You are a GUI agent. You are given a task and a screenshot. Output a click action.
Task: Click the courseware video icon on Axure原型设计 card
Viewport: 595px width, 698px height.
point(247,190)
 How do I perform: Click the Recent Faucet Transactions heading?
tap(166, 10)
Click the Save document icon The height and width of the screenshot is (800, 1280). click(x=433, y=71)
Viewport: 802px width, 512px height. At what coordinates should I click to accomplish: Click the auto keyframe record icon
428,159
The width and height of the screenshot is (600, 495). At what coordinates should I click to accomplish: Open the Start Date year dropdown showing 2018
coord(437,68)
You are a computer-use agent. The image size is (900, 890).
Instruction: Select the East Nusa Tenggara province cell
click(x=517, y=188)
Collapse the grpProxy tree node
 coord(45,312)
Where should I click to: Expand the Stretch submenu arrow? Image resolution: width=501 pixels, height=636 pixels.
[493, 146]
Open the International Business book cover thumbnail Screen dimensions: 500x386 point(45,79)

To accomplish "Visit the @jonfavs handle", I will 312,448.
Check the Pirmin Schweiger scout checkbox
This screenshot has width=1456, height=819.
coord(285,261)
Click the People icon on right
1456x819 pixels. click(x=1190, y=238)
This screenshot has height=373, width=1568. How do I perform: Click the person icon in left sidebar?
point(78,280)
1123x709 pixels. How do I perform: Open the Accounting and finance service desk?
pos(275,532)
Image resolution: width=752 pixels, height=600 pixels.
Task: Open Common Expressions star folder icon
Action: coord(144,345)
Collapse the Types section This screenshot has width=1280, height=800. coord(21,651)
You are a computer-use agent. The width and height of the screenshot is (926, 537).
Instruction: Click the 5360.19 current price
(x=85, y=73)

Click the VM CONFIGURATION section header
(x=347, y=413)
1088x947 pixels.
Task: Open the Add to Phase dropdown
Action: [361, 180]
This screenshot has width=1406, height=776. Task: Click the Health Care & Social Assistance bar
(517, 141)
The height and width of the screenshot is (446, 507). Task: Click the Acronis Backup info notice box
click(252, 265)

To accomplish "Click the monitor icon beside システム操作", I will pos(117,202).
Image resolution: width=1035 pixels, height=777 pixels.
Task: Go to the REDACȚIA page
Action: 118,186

-------------------------

# [EXERCISE TASK]
Rewrite all of the records above, putting "Window" wherever "Viewport" appears and leaving the rest as it is.

# [FINISHED EXERCISE]
You are a GUI agent. You are given a task and a screenshot. Output a click action.
Task: Click the courseware video icon on Axure原型设计 card
Window: 595px width, 698px height.
point(247,190)
 How do I perform: Click the Recent Faucet Transactions heading?
tap(166, 10)
Click the Save document icon The height and width of the screenshot is (800, 1280). click(x=433, y=71)
Window: 802px width, 512px height. At what coordinates should I click to accomplish: Click the auto keyframe record icon
428,159
The width and height of the screenshot is (600, 495). At what coordinates should I click to accomplish: Open the Start Date year dropdown showing 2018
coord(437,68)
You are a computer-use agent. The image size is (900, 890).
Instruction: Select the East Nusa Tenggara province cell
click(x=517, y=188)
Collapse the grpProxy tree node
 coord(45,312)
Where should I click to: Expand the Stretch submenu arrow? Image resolution: width=501 pixels, height=636 pixels.
[493, 146]
Open the International Business book cover thumbnail Screen dimensions: 500x386 point(45,79)

To accomplish "Visit the @jonfavs handle", I will 312,448.
Check the Pirmin Schweiger scout checkbox
This screenshot has width=1456, height=819.
coord(285,261)
Click the People icon on right
1456x819 pixels. click(x=1190, y=238)
This screenshot has height=373, width=1568. How do I perform: Click the person icon in left sidebar?
point(78,280)
1123x709 pixels. How do I perform: Open the Accounting and finance service desk?
pos(275,532)
Image resolution: width=752 pixels, height=600 pixels.
Task: Open Common Expressions star folder icon
Action: coord(144,345)
Collapse the Types section This screenshot has width=1280, height=800. coord(21,651)
You are a computer-use agent. The width and height of the screenshot is (926, 537).
Instruction: Click the 5360.19 current price
(x=85, y=73)

Click the VM CONFIGURATION section header
(x=347, y=413)
1088x947 pixels.
Task: Open the Add to Phase dropdown
Action: [361, 180]
This screenshot has width=1406, height=776. Task: Click the Health Care & Social Assistance bar
(517, 141)
The height and width of the screenshot is (446, 507). Task: Click the Acronis Backup info notice box
click(252, 265)

To accomplish "Click the monitor icon beside システム操作", I will pos(117,202).
Image resolution: width=1035 pixels, height=777 pixels.
Task: Go to the REDACȚIA page
Action: 118,186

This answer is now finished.